In 1726 Collins lost his only son, which affected him deeply. He suffered for some time with the stone, and was in very bad health for several years before his death, which occurred at his house in Harley Street, London, Dec. 13, 1729. He was buried at Oxford Chapel, where a monument was erected to his memory. In the year of his death, in addition to the brief dissertation upon Liberty and Necessity, already mentioned, he published an anonymous Discourse on Ridicule and Irony, in which he vindicated the employment of these weapons in religious controversy.

Collins bore so high a character that even theological rancor was unable to assert anything against him. On his death he was called in the papers “the active, upright and impartial magistrate; the tender husband, the kind parent, the good master and the true friend.” Locke had described him as a gentleman who had “an estate in the country, a library in town, and a friend everywhere.”

Collins was a great lover of literature, and his fine library was open to all comers and especially to antagonists. By his will he left part of his goods to the poor. Legacies were also left to Dr. A. Sykes, one of his opponents, and to Des Maizeaux, his friend and literary agent, to whom he left his manuscripts, which included a dissertation on the Sibylline Oracles, showing they were forged by the early Christians, and a discourse on Miracles which he mentions at the end of his Scheme of Literal Prophecy Considered. One collection, we know not what it was, was in eight octavo volumes.
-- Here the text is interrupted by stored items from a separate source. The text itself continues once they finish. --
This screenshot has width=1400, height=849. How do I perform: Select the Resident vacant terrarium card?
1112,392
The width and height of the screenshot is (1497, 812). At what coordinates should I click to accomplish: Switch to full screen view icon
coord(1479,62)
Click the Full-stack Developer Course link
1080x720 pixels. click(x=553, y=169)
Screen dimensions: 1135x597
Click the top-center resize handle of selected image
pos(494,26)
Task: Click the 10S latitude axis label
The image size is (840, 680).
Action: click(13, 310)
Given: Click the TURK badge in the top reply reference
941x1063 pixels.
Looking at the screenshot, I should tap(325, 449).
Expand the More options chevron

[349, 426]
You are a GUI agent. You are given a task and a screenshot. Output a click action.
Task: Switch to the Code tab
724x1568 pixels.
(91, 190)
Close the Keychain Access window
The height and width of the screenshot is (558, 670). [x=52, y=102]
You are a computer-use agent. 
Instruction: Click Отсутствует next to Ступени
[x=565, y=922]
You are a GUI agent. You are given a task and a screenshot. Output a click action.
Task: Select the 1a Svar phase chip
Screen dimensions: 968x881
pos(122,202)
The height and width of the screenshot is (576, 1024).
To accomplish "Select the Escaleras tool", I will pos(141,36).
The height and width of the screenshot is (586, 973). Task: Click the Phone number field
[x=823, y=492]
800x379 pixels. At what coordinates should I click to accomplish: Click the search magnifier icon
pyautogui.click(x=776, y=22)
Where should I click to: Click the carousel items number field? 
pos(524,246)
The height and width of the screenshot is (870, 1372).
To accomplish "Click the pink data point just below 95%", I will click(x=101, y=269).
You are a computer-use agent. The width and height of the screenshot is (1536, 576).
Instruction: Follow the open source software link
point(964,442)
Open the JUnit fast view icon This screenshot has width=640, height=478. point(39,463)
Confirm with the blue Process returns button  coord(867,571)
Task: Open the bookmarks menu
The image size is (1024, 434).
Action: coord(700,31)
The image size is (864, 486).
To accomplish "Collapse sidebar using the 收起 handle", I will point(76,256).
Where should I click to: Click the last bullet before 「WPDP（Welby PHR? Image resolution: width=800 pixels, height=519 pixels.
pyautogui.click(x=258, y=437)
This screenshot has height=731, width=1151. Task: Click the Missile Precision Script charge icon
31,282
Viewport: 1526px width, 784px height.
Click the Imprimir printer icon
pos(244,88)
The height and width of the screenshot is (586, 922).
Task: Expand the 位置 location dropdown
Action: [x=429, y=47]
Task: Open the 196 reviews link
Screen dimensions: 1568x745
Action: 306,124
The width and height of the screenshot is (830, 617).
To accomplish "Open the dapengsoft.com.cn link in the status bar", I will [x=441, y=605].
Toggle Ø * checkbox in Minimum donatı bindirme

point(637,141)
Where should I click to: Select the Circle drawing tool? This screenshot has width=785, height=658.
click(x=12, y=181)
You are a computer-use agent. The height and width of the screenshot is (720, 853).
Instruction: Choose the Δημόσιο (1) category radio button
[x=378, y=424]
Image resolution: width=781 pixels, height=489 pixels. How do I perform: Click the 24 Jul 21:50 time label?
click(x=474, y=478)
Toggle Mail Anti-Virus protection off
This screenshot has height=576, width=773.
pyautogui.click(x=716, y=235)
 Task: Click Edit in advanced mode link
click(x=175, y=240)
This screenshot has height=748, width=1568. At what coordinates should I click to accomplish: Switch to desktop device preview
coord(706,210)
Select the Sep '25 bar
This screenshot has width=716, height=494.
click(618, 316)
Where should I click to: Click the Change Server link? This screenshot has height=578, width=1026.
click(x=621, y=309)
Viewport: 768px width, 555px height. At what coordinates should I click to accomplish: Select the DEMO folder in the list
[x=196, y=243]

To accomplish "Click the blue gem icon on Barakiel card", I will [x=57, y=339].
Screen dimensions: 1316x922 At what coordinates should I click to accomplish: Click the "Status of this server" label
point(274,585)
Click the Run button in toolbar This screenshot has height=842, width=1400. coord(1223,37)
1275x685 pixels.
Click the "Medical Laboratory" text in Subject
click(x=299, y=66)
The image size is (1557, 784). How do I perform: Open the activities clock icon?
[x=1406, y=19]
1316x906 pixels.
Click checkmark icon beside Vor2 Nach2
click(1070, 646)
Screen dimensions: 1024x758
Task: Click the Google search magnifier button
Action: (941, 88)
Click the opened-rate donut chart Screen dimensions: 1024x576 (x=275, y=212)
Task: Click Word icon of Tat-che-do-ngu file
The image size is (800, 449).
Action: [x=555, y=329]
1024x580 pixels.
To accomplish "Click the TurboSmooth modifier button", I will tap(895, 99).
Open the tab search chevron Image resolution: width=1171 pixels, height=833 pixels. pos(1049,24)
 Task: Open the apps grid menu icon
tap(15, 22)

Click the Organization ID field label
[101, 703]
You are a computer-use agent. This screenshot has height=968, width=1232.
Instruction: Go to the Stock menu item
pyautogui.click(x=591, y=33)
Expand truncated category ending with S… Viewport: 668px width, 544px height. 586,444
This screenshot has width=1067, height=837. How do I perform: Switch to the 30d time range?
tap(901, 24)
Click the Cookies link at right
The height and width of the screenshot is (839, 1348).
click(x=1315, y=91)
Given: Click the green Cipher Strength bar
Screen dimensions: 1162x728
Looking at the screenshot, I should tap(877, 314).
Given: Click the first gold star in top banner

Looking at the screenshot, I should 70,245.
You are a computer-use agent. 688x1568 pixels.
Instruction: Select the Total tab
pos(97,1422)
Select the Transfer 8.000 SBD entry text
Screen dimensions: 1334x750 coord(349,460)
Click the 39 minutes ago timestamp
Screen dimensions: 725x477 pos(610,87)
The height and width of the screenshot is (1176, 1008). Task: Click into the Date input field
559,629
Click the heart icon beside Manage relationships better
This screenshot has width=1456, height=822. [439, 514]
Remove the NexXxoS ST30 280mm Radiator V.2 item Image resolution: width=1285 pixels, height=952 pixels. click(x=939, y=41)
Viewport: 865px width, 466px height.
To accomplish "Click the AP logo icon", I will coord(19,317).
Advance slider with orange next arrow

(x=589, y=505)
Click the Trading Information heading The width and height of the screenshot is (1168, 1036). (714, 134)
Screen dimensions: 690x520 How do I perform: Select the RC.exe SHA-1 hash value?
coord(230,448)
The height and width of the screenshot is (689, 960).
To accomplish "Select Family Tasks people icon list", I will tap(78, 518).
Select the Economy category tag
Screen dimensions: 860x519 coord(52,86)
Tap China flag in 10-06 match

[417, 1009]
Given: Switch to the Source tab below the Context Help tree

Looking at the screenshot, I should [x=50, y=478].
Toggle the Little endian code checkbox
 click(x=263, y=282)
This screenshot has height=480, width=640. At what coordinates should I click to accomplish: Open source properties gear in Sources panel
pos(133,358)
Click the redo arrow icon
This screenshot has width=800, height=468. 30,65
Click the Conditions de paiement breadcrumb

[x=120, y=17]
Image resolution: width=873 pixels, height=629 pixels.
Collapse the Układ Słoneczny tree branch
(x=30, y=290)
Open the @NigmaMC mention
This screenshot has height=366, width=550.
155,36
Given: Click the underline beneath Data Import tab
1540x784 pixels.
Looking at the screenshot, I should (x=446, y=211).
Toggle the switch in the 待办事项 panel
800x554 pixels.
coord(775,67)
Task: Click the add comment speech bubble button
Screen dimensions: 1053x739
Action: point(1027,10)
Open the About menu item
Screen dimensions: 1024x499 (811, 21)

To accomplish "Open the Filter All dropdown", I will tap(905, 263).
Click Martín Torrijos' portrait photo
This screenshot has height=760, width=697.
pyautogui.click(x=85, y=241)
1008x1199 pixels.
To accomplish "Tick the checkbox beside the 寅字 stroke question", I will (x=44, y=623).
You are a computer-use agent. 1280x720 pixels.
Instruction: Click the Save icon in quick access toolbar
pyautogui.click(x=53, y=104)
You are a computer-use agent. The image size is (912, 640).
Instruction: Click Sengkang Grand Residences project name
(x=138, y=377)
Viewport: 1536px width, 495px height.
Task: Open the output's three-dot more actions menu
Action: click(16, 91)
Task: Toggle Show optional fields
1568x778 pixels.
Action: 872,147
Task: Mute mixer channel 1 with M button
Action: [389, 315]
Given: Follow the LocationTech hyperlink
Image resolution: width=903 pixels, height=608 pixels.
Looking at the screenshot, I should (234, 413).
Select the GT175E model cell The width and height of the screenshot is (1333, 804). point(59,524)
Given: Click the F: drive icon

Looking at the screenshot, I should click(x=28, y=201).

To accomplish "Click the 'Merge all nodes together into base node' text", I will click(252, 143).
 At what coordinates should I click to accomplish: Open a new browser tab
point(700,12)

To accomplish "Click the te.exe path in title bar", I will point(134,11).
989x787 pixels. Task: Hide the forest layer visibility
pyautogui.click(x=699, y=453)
This precious legacy the widow of Collins persuaded Des Maizeaux to relinquish, upon which she presented him with fifty pounds. Des Maizeaux was weak but not dishonest. He returned the money “convinced” as he says in a letter written Jan. 6, 1730, “that I have acted contrary to the will and intention of my dear deceased friend; showed a disregard of the particular mark of esteem he gave mo on that occasion; in short, that I have forfeited what is dearer to me than my own life—honor and reputation.” Seven years afterwards, on Des Maizeaux spreading a report that the MSS. had been betrayed to the Bishop of London, Mrs. Collins wrote him a sharp letter. He replied in a tone which spoke at once of his affection for Mr. Collins and his own remorse for his weakness. He concludes thus: “Mr. Collins loved me and esteemed me for my integrity and sincerity, of which he had several proofs; how I have been drawn in to injure him, to forfeit the good opinion he had of me, and which were he now alive, would deservedly expose me to this utmost contempt, is a grief which I shall carry to the grave. It would be a sort of comfort to me, if those who have consented I should be drawn in were in some measure sensible of the guilt towards so good, kind and generous a man.” The unpublished MSS. disappeared like those of Toland and Blount, and the second volume of Tindal.




Footnotes

  1. It is, of course, open to any friend of Berkeley, whose goodness of heart was as undoubted as his genius, to argue that he did not intend any incitement to persecution; air and water being the common benefits of “Providence,” whom Collins had presumably insulted, and not such things as men are usually deprived of by their persecutors.
  2. In a footnote Professor Stewart explains that “I allude to the base servility of Hobbes’ political principles, and to the suppleness with which he adapted them to the opposite idea.” “To his private virtues the most honorable testimony has been borne, both by his friends and by his enemies.”